[EXTRACTED TEXT Boundary: Start]

How Insurance Companies Actually Make Money
Understanding the insurance business model is the first step to protecting yourself. Insurance companies collect over $1 trillion in annual premiums in the United States. Their profit comes from two sources: investment income on premiums collected and the difference between premiums collected and claims paid out.
This means every dollar they don't pay in claims goes directly to their bottom line. McKinsey & Company — the consulting firm hired by the largest insurers — created playbooks specifically designed to reduce claim payouts. These strategies include: making the claims process deliberately difficult, using algorithms to flag claims for automatic denial, training adjusters with settlement authority far below actual claim values, and creating artificial urgency to pressure claimants into accepting low offers.
The National Association of Insurance Commissioners (NAIC) reports that the average large insurer denies approximately 14% of all claims — and these denials are frequently unjustified. The industry relies on the fact that most people won't challenge the denial.
The U.S. insurance industry generated $1.28 trillion in net premiums written in 2023. They have every financial incentive to deny, delay, and underpay your claim.
The 7 Most Common Denial Tactics — and How to Counter Each
TACTIC 1 - 'Coverage doesn't apply': The insurer claims your policy doesn't cover the incident. COUNTER: Request the specific policy language they're citing. Ambiguous policy language is legally interpreted in favor of the policyholder in all 50 states.

[EXTRACTED TEXT Boundary: End]
[PROVIDED INFORMATION Boundary: Start]

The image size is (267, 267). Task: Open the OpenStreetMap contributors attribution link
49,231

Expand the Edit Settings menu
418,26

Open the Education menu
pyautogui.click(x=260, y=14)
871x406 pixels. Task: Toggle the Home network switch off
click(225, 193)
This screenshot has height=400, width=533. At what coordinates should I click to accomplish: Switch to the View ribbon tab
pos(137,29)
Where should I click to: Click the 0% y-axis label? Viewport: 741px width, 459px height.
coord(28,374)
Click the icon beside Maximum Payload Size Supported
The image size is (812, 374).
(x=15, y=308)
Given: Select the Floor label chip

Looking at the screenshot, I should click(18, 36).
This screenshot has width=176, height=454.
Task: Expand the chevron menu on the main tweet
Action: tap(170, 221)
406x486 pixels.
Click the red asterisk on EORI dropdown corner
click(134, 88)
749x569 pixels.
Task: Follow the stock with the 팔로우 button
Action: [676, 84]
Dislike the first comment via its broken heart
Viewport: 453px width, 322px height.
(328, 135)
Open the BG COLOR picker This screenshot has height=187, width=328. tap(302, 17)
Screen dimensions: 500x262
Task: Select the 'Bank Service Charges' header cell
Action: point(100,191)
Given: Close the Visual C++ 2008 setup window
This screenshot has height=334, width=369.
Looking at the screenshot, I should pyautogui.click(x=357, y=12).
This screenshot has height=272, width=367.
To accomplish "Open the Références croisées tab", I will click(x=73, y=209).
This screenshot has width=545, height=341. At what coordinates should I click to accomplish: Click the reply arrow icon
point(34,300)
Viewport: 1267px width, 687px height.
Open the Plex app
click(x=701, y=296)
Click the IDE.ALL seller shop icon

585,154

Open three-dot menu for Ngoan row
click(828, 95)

[PROVIDED INFORMATION Boundary: End]

INSTRUCTIONS
1. In the insurance article, transcribe the text from "How Insurance Companies" up to and including "claims paid out.".
2. List every strategy that the insurance article names as part of the McKinsey & Company playbooks for reducing claim payouts.

SOLVED TASKS
1.
How Insurance Companies Actually Make Money
Understanding the insurance business model is the first step to protecting yourself. Insurance companies collect over $1 trillion in annual premiums in the United States. Their profit comes from two sources: investment income on premiums collected and the difference between premiums collected and claims paid out.

2.
- Making the claims process deliberately difficult
- Using algorithms to flag claims for automatic denial
- Training adjusters with settlement authority far below actual claim values
- Creating artificial urgency to pressure claimants into accepting low offers